Exercise requirements:
Every line in the records below with the string "computer" needs to be copied out.
+ + +
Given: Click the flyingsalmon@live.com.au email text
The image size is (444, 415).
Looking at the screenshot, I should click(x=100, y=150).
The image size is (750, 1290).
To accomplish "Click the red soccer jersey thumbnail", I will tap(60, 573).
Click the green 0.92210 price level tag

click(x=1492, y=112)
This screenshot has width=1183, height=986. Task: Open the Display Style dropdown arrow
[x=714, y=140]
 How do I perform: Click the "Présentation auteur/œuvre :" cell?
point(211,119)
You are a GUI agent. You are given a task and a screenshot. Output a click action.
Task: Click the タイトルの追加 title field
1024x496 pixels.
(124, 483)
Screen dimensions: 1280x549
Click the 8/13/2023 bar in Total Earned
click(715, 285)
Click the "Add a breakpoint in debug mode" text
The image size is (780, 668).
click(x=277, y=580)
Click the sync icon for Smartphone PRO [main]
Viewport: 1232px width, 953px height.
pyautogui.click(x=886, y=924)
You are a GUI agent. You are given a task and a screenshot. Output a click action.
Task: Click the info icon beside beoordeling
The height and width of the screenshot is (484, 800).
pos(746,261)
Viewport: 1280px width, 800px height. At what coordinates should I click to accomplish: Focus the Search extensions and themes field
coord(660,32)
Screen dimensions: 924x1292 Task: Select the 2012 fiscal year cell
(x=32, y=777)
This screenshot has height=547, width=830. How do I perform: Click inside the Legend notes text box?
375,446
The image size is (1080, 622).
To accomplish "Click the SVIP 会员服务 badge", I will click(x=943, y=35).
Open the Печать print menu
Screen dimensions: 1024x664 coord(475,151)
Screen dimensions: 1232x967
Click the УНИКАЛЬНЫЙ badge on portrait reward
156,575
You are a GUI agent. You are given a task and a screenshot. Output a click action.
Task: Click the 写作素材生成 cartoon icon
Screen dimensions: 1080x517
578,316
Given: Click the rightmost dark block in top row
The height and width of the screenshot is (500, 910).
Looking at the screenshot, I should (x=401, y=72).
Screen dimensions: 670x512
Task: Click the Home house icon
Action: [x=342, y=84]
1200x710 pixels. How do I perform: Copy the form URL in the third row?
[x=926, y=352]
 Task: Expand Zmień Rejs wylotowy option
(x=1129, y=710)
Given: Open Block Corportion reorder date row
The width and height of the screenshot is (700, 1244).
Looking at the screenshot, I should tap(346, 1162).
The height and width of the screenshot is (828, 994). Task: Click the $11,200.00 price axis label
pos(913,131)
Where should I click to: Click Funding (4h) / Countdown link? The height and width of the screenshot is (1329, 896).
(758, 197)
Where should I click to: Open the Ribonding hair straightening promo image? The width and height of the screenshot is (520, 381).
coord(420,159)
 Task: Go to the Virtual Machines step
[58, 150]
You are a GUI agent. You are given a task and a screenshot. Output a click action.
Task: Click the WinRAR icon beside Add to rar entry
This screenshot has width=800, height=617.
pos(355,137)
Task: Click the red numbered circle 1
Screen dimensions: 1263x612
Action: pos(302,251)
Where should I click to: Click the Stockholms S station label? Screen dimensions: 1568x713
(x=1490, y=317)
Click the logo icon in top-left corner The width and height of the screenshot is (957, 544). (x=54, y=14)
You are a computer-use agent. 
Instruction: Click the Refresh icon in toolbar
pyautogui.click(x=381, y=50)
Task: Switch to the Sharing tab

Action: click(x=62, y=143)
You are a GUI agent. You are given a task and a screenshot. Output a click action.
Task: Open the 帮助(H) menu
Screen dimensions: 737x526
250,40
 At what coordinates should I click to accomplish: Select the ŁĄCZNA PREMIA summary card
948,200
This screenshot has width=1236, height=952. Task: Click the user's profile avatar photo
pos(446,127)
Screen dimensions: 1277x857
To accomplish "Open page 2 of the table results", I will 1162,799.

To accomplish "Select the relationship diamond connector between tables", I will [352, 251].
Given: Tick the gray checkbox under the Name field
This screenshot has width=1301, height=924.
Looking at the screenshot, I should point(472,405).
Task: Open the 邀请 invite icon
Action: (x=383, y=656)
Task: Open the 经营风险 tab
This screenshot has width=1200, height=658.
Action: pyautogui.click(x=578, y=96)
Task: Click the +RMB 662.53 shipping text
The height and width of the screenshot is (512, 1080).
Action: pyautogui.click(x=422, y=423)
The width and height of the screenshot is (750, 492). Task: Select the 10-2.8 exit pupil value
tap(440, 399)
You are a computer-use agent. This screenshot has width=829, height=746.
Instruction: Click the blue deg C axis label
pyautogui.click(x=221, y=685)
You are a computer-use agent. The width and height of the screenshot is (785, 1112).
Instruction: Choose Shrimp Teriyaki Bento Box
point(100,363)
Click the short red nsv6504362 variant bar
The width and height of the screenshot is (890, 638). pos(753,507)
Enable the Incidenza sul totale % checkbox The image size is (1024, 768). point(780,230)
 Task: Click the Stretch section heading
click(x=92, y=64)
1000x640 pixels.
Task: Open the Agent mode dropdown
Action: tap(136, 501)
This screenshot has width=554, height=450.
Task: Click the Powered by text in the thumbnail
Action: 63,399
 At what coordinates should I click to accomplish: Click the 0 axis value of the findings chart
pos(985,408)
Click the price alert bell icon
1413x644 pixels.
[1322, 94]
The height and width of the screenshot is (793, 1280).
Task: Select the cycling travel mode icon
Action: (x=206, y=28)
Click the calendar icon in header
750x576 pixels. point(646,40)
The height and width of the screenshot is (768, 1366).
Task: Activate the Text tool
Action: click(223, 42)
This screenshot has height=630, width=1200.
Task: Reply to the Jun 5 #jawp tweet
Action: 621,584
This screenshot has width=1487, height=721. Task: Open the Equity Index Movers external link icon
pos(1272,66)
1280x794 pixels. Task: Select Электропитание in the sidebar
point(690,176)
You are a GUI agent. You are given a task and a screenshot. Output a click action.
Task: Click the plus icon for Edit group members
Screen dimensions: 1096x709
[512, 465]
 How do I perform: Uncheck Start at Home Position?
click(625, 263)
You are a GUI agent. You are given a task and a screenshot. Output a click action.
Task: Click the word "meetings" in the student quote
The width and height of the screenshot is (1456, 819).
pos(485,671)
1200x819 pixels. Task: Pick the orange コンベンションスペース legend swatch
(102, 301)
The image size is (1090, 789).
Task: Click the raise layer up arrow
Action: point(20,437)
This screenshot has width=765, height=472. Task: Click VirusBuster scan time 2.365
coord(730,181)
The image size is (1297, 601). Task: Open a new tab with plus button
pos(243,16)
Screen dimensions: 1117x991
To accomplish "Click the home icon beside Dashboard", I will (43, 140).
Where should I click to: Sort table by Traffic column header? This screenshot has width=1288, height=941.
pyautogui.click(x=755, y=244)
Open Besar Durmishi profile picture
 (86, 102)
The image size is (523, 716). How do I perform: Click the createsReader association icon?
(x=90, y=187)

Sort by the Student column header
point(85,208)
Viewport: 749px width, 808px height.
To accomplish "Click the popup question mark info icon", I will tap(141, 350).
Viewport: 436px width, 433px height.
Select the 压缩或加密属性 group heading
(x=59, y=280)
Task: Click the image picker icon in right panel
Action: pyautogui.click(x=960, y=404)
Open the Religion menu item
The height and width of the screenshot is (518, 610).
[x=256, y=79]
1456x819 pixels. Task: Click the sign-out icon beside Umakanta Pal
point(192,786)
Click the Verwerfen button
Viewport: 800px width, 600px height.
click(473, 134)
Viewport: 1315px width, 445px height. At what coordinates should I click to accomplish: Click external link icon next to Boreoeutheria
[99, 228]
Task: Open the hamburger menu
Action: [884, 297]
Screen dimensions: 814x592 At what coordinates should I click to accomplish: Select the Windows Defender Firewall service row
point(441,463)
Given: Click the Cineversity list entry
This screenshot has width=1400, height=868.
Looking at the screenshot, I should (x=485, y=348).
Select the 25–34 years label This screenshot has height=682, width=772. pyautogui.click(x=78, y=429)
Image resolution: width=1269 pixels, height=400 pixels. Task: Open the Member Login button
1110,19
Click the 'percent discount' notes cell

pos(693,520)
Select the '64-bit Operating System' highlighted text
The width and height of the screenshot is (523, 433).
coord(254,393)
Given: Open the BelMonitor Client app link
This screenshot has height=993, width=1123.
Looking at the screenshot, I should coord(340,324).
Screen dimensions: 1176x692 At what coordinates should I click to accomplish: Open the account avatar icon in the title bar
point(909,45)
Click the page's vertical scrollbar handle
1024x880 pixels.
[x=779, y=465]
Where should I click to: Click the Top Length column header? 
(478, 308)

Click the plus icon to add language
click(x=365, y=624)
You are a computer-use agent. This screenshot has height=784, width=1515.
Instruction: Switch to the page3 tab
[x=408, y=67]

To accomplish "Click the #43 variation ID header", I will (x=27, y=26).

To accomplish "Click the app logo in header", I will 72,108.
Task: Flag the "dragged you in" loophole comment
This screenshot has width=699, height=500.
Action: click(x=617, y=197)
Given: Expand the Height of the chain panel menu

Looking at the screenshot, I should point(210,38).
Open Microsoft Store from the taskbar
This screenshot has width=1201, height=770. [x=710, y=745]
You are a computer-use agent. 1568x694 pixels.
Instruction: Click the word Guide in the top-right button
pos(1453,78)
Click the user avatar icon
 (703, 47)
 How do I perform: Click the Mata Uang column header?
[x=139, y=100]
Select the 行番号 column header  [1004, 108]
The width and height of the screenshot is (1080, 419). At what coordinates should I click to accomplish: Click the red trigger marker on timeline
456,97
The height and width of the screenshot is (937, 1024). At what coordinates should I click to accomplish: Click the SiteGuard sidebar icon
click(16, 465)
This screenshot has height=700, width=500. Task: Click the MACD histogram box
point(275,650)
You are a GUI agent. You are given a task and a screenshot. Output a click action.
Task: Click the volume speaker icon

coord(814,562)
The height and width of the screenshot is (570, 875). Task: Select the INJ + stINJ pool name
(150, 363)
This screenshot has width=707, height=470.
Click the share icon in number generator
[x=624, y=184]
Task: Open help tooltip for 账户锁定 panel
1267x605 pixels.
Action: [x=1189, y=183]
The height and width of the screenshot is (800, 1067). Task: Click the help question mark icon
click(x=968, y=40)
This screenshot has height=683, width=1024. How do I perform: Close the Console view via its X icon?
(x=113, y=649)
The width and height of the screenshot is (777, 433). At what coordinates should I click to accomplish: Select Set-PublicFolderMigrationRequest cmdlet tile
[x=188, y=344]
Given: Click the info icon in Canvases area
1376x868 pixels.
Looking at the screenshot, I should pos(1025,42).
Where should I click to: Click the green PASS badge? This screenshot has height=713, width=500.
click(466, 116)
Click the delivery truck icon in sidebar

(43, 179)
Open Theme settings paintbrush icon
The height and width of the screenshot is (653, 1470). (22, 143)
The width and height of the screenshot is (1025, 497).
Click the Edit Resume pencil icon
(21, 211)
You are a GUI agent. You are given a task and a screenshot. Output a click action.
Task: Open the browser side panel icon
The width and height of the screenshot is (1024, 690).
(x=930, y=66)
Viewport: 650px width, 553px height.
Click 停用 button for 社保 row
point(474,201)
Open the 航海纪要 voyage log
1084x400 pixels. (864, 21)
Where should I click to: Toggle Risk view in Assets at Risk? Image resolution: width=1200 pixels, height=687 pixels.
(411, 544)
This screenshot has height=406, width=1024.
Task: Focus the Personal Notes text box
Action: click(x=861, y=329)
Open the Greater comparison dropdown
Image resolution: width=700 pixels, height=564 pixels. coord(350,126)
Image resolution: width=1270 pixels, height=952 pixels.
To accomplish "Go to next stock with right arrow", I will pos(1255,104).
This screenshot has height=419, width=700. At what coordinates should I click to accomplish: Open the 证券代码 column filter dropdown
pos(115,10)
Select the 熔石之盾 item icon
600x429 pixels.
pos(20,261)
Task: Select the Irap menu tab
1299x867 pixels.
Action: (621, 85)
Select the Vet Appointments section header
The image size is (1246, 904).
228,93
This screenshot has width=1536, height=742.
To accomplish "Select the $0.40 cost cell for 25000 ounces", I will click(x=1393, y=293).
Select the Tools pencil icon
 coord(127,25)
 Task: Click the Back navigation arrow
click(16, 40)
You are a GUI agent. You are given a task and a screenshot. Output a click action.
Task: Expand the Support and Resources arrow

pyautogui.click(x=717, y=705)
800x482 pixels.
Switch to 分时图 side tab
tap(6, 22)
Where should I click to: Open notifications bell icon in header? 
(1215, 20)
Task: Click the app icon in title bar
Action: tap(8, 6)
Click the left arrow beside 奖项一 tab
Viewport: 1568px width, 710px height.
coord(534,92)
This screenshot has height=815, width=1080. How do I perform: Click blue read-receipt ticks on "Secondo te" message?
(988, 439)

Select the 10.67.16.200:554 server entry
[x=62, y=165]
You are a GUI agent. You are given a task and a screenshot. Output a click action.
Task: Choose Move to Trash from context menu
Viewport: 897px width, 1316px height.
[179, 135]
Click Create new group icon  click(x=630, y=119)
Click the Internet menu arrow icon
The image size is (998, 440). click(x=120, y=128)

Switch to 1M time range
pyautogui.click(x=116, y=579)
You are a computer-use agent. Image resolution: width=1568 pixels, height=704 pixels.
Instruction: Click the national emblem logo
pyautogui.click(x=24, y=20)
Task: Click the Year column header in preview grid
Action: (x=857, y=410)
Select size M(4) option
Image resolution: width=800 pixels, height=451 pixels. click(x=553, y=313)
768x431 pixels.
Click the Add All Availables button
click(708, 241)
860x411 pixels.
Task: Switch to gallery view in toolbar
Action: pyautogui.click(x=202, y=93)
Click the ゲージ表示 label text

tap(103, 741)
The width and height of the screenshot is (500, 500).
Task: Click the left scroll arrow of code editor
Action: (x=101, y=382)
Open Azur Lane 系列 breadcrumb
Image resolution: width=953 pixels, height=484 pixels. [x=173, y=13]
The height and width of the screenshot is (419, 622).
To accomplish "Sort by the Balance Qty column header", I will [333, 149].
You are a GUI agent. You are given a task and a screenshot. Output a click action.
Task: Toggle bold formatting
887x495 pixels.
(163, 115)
+ + +
Completed task:
You are a computer-use agent. 
You are a computer-use agent. This screenshot has width=829, height=746.
You are a computer-use agent. The width and height of the screenshot is (785, 1112).
You are a computer-use agent. This screenshot has height=784, width=1515.
You are a computer-use agent. 1568x694 pixels.
You are a computer-use agent. Image resolution: width=1568 pixels, height=704 pixels.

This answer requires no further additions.